Bagassosis, an interstitial lung disease, is a type of hypersensitivity pneumonitis attributed to exposure to moldy molasses or bagasse dust.

Signs and symptoms
Some symptoms and signs of Bagassosis include breathlessness, cough, haemoptysis, slight fever. Acute diffuse bronchiolitis may also occur.
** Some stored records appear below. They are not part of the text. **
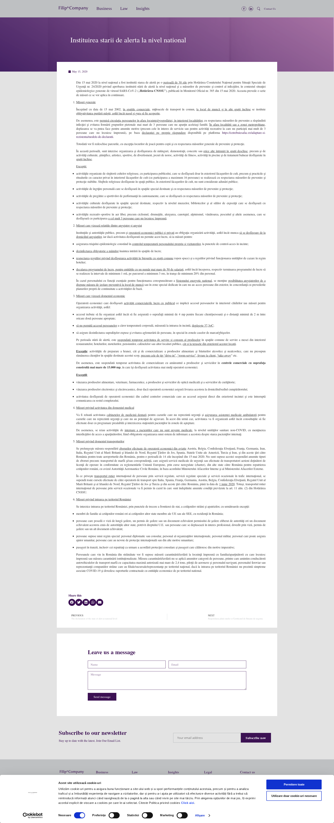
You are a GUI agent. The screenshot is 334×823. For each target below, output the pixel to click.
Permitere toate (294, 784)
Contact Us (270, 8)
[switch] (114, 815)
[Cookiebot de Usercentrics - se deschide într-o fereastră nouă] (33, 815)
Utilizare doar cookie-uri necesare (294, 795)
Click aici (187, 802)
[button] (76, 9)
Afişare (200, 815)
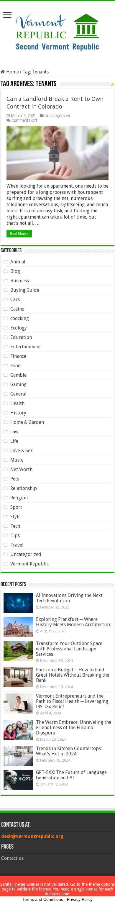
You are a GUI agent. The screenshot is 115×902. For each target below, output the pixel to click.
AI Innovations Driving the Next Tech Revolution (69, 598)
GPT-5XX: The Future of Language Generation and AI (71, 775)
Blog (15, 271)
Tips (15, 535)
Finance (18, 356)
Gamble (18, 375)
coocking (19, 318)
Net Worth (21, 469)
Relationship (23, 488)
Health (17, 403)
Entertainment (25, 347)
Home (12, 72)
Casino (17, 309)
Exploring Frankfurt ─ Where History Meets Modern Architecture (73, 621)
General (18, 394)
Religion (19, 498)
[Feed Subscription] (112, 84)
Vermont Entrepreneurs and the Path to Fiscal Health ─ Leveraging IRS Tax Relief (72, 701)
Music (16, 460)
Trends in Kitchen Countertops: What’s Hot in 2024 (69, 751)
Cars (15, 299)
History (18, 413)
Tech (15, 526)
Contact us (12, 858)
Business (19, 280)
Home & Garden (27, 422)
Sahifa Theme (12, 884)
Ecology (18, 328)
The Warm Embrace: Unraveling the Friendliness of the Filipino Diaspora (73, 727)
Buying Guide (24, 290)
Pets (14, 479)
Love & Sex (21, 450)
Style (15, 516)
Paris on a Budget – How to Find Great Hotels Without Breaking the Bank (72, 675)
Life (14, 441)
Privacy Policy (80, 899)
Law (14, 431)
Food (15, 365)
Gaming (18, 384)
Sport (16, 507)
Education (21, 337)
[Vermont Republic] (57, 30)
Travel (17, 545)
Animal (17, 262)
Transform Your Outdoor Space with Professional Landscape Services (69, 649)
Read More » (19, 234)
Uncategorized (57, 115)
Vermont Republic (29, 564)
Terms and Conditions (42, 899)
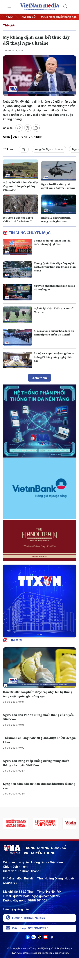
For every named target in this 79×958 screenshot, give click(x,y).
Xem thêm (39, 378)
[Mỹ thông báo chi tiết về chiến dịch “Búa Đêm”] (20, 204)
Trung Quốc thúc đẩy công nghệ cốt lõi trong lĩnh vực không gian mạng (55, 266)
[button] (38, 634)
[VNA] (28, 938)
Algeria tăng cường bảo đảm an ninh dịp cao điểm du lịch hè (54, 332)
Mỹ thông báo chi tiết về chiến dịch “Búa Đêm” (18, 219)
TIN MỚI (8, 16)
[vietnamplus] (45, 823)
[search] (69, 6)
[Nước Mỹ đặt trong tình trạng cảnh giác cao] (58, 204)
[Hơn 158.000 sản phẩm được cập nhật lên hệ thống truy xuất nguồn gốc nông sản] (39, 667)
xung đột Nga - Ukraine (49, 149)
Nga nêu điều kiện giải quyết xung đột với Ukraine (58, 186)
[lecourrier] (15, 823)
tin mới (15, 640)
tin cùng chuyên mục (30, 233)
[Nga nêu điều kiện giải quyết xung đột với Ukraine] (58, 171)
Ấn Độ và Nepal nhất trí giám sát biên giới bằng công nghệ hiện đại (55, 357)
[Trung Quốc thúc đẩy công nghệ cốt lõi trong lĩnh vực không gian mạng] (17, 269)
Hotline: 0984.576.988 (28, 918)
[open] (9, 7)
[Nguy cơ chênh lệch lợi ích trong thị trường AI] (17, 292)
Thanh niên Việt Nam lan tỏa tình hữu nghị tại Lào (52, 242)
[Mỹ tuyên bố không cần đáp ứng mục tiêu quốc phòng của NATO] (20, 169)
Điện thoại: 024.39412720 (30, 928)
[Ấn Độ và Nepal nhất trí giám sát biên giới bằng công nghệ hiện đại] (17, 360)
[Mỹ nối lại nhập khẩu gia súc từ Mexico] (17, 314)
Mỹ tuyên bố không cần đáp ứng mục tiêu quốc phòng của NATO (20, 186)
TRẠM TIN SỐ (27, 16)
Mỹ (24, 149)
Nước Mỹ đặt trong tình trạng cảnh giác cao (56, 219)
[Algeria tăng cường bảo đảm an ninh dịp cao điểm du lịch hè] (17, 337)
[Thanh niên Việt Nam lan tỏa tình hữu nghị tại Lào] (17, 247)
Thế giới (9, 25)
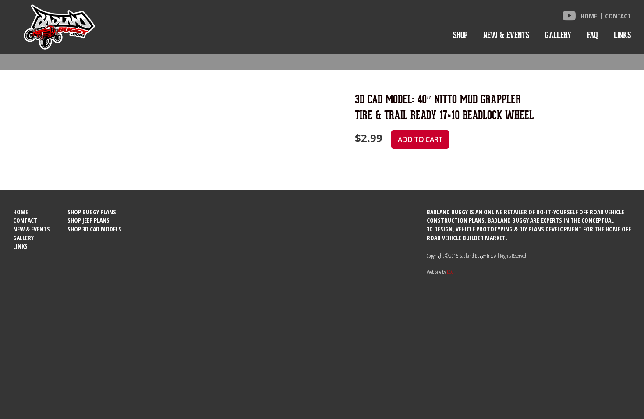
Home (588, 15)
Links (622, 35)
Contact (618, 15)
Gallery (558, 35)
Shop (460, 35)
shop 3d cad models (94, 229)
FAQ (592, 35)
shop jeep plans (88, 220)
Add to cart (420, 139)
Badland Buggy (59, 27)
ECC (450, 272)
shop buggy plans (91, 212)
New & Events (506, 35)
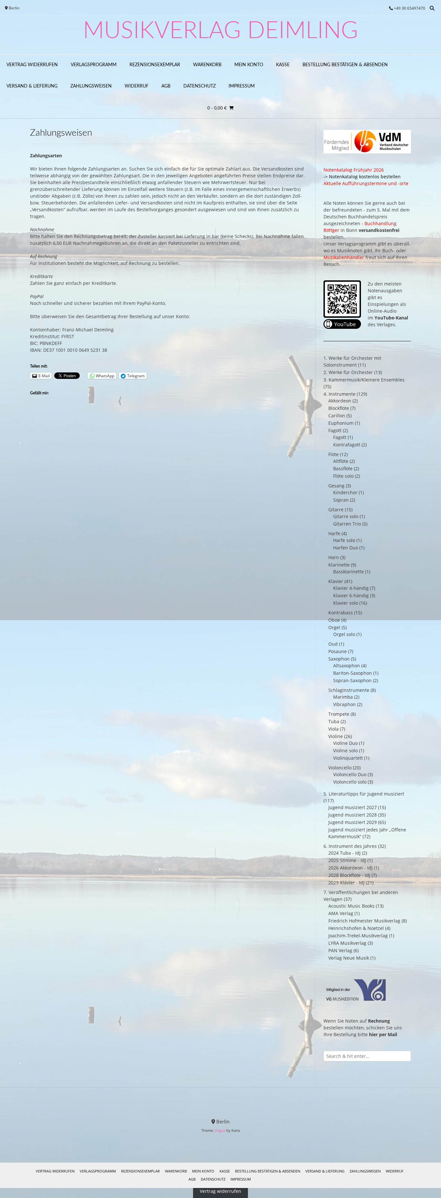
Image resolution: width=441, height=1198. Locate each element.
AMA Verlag (340, 913)
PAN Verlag (340, 950)
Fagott (335, 430)
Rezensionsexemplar (154, 65)
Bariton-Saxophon (352, 673)
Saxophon (339, 659)
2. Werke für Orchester (348, 372)
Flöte (333, 454)
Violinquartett (348, 758)
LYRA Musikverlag (347, 943)
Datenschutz (199, 86)
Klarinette (339, 565)
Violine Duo (345, 743)
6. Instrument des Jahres (350, 846)
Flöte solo (343, 476)
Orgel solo (344, 634)
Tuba (333, 721)
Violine (335, 736)
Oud (333, 644)
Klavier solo (345, 603)
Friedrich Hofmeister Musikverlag (364, 921)
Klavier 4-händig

An xray may show mottling of lungs or a shadow.

Cause
Bagassosis has been shown to be due to a thermophilic actinomycetes for which the name thermoactinomycetes sacchari was suggested.

Prevention
The following are precautionary measures that can be taken to avoid the spread of bagassosis:

 Dust control-prevention /suppression of dust such as wet process, enclosed apparatus, exhaust ventilation etc. should be used 
 Personal protection- masks/ respirators
 Medical control- initial medical examination & periodical checkups of workers
 Bagasse control- keep moisture content above 20% and spray bagasse with 2% propionic acid

History
Bagassosis was first reported in India by Ganguly and Pal in 1955, in a cardboard manufacturing plant near Kolkata. India has a large cane sugar industry. The sugarcane fibre which, until recently, went to waste, is now utilised in the manufacture of cardboard, paper and rayon.